Trump stilisiert sich als Kritiker des Establishments. Gut, das verkörpert er persönlich sicher nicht, wenn man seine vergoldeten Protzunterkünfte in Mar-A-Lago oder im Trump Tower ansieht. Auch seine Biografie prädestiniert ihn nicht gerade für diese Rolle, ebenso, wie er mit der Besetzung seines Milliardärskabinetts nicht unbedingt gezeigt hat, dass er mit der Kritik am Establishment den üblichen Erwartungen entspricht, sondern wohl eher die komplizierten Spielregeln des politischen Geschäfts in Washington zerschlagen will, und auch seine ersten Schritte zur erneuten Bankenregulierung klingen nicht wirklich so, als ob er es der Wallstreet zeigen und Politik für die kleinen Leute machen will.
Aber im Prinzip: Hat er nicht recht? Hat uns nicht dieses Establishment in alle diese Probleme geführt, als deren Lösung sich Trump ausgibt? Hat nicht dieses Establishment die neoliberale Umgestaltung der Welt so lange vorangetrieben, bis es an allen Ecken und Enden im Gebälk „des Westen“ (und des Nahen Ostens, Afrikas usw.) für alle hörbar zu knirschen begann? Bis man wie aus einem Albtraum erwachte und sich fragte, was sind eigentlich die vielzitierten „Werte die Westens“, die uns moralisch gegen Putin, gegen Erdogan, gegen den islamistischen Terror oder einfach nur gegen die Unmenschlichkeit ins Recht setzen? Oder in Trumps eigenen Worten: „Glauben Sie, unser Land ist so unschuldig?“ Hat er nicht – im Prinzip, wie bei Radio Eriwan – Recht?

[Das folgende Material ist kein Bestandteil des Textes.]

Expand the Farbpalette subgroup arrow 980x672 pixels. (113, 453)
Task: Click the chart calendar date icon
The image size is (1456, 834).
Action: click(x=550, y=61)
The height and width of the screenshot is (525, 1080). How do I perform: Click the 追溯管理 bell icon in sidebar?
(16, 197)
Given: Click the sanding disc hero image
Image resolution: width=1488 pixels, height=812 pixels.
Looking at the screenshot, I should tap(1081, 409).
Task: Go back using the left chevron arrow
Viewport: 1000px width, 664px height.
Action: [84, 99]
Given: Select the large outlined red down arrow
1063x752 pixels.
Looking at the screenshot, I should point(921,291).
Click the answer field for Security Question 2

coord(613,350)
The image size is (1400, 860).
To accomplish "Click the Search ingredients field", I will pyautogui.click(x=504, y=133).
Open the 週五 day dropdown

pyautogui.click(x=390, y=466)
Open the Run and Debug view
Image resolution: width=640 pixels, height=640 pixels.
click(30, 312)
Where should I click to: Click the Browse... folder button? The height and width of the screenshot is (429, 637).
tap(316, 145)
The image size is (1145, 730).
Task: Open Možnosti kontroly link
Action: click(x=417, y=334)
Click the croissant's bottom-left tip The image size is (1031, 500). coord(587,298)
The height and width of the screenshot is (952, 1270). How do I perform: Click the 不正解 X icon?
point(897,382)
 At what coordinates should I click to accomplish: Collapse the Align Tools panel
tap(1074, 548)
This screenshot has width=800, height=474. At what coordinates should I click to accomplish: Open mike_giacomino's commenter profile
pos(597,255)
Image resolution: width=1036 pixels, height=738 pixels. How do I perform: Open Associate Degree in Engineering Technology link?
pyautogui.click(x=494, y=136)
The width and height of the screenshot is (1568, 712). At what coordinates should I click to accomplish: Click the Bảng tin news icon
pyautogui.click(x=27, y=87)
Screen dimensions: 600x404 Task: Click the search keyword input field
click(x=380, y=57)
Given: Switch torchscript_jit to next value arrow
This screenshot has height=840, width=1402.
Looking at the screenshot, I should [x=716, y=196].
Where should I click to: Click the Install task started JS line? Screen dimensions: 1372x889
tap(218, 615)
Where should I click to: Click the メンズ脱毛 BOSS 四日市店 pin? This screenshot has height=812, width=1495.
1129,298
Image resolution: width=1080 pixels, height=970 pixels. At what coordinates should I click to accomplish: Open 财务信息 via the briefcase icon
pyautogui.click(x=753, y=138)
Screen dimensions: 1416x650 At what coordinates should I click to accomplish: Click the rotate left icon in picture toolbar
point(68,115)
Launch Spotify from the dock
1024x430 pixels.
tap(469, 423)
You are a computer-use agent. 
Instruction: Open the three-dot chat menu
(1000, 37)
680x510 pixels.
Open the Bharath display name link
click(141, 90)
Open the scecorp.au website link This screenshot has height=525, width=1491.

Wenn ja, was bedeutet das? Revolutionen haben historisch meist nicht das gebracht, was sie versprochen haben. Aber wenn es doch ganz anders werden muss, wie also dann? Und war es nur das ominöse „Establishment“, oder haben wir alle ein bisschen Anteil daran, was mit der Welt passiert ist – und damit auch eine Chance, es in Zukunft besser zu machen? Vielleicht ist Demokratie ja doch gar nicht so schlecht: wenn man mitmacht, und sie nicht dem „Establishment“ überlässt.